You are much better off looking at the forces along and perpendicular to the inclined plane and applying the acceleration formula along the plane. Along the plane there is only one force acting to decelerate the ball, which is the component of mg along the plane. This calculation is actually identical to the energy argument.

Let me see if I can add more details to Prem's answer. Consider the diagram below. There are three vectors in play here. Acceleration due to gravity in black, the normal force acting on the ball in blue and the ball's velocity in brown.

I have broken the vectors into its components based in each direction.
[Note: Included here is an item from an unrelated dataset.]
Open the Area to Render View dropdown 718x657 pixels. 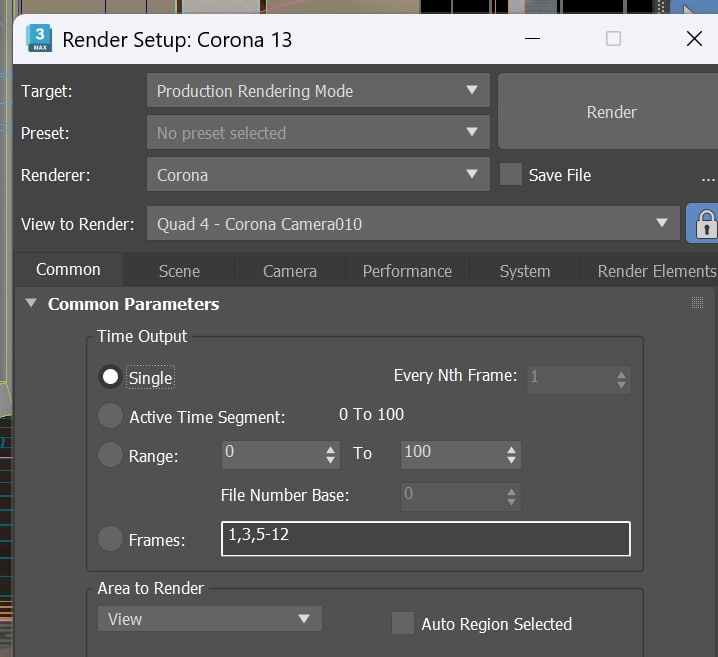[x=210, y=619]
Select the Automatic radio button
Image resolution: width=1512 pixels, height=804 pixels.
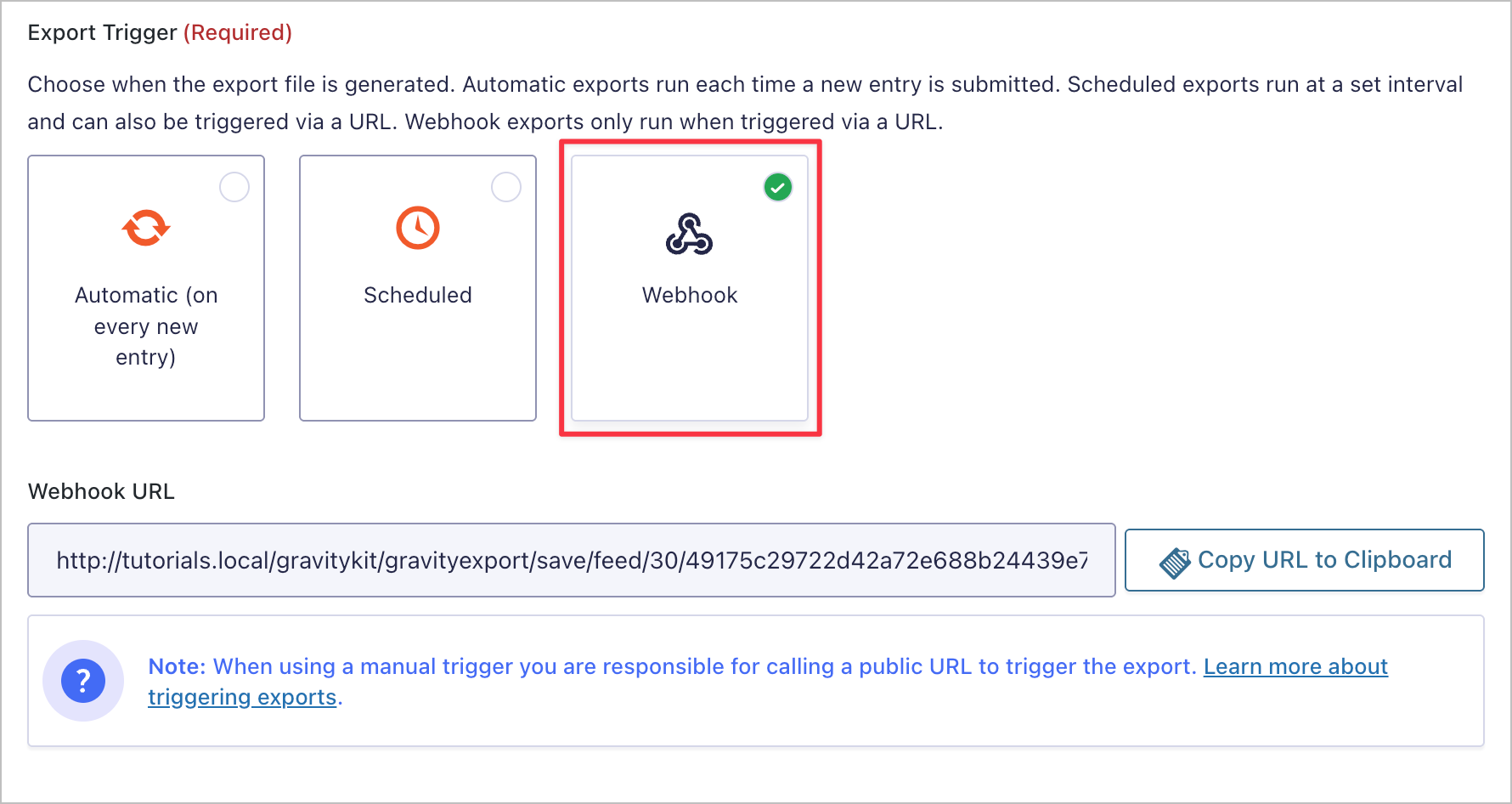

There are two ways to solve this. The first is to consider directions parallel and perpendicular to direction of gravity (we will call them vertical and horizontal directions), and the other is to consider directions parallel and perpendicular to the plane.

** APPROACH 1:** Let's take the first approach first (that is what you were considering). You broke the velocity into two components, horizontal and vertial. Note that acceleration experienced by the ball in the vertical direction includes both the acceleration due to gravity as well as the component of acceleration from the normal force acting on the ball (in blue). The normal force = component of the ball's weight perpendicular to the plane = m g \sin 30^\circ = \frac{\sqrt{3}}{2} m g . Now the total acceleration in the vertical direction is given by

= g - component of normal acceleration in the vertical direction

= g - \frac{\sqrt{3}}{2} \frac{\sqrt{3}}{2} g = \frac{1}{4} g .

The component of velocity in the vertical direction = 1 \cos 30^\circ = \frac{1}{2} m/s.

Therefore, total distance traveled in the vertical direction = \frac{(0.5)^2}{2 \frac{1}{4} g} = \frac{1}{2g} . This is the same as what you would get with the conservation of energy. Wow!

** APPROACH 2:** Let's consider the directions perpendicular and parallel to the plane. The acceleration the ball experiences along the plane is \frac{1}{2} g . Therefore, total distance covered along the plane = \frac{1}{2 \frac{1}{2} g} = \frac{1}{g} . Note that this is the distance covered along the plane. The vertical distance covered is half of this giving you \frac{1}{2g} . Exactly the same approach as APPROACH 1.

Of course, the final approach is to use the conversation of energy principle which gives you the same answer.

Hope this helps.